Maintenant Abd al-Rahman pouvait traiter avec Sulayman et la ville de Saragosse sans avoir à combattre une armée chrétienne massive. En 779, Abd al-Rahman a offert à Husayn, l’un des alliés de Sulayman, le poste de gouverneur de Saragosse. La tentation était trop forte pour al-Husayn, qui assassina son collègue Sulayman. Comme promis, al-Husayn se voit attribuer Saragosse avec l’espoir qu’il sera toujours un subordonné de Cordoue. Cependant, deux ans plus tard, al-Husayn rompt ses relations avec Abd al-Rahman et annonce que Saragosse sera une cité-état indépendante. Une fois de plus, Abd al-Rahman doit se préoccuper de l’évolution de la Haute Marche. Il avait l’intention de garder cette importante ville frontalière du nord dans le giron des Omeyyades. En 783, l’armée d’Abd al-Rahman avance sur Saragosse.
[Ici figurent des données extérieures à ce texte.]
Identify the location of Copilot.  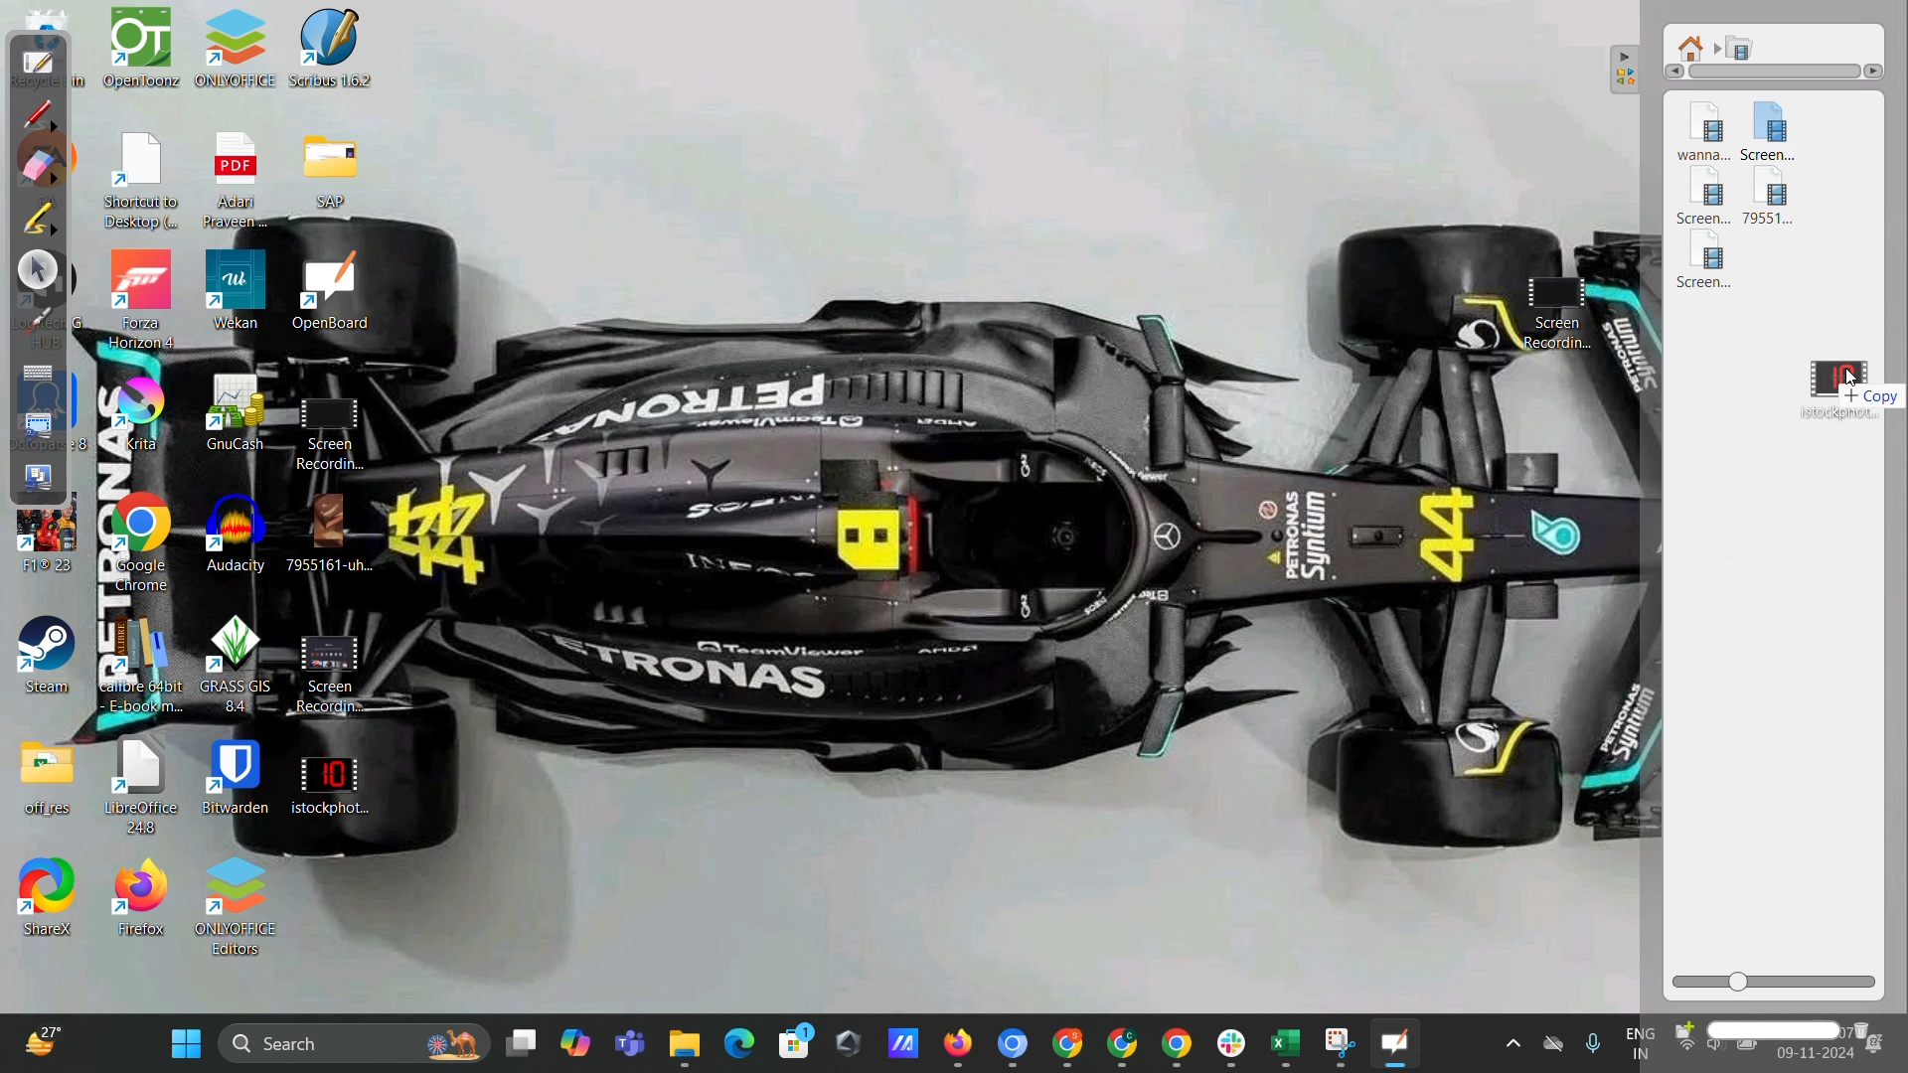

Il semble qu’Abd al-Rahman ait voulu faire comprendre à cette ville gênante qu’il était hors de question qu’elle devienne indépendante. L’arsenal de l’armée d’Abd al-Rahman comprenait trente-six engins de siège. Les célèbres murs défensifs en granit blanc de Saragosse furent percés sous un torrent de munitions provenant des lignes omeyyades. Les guerriers d’Abd al-Rahman se répandirent dans les rues de la ville, contrecarrant rapidement les désirs d’indépendance d’al-Husayn.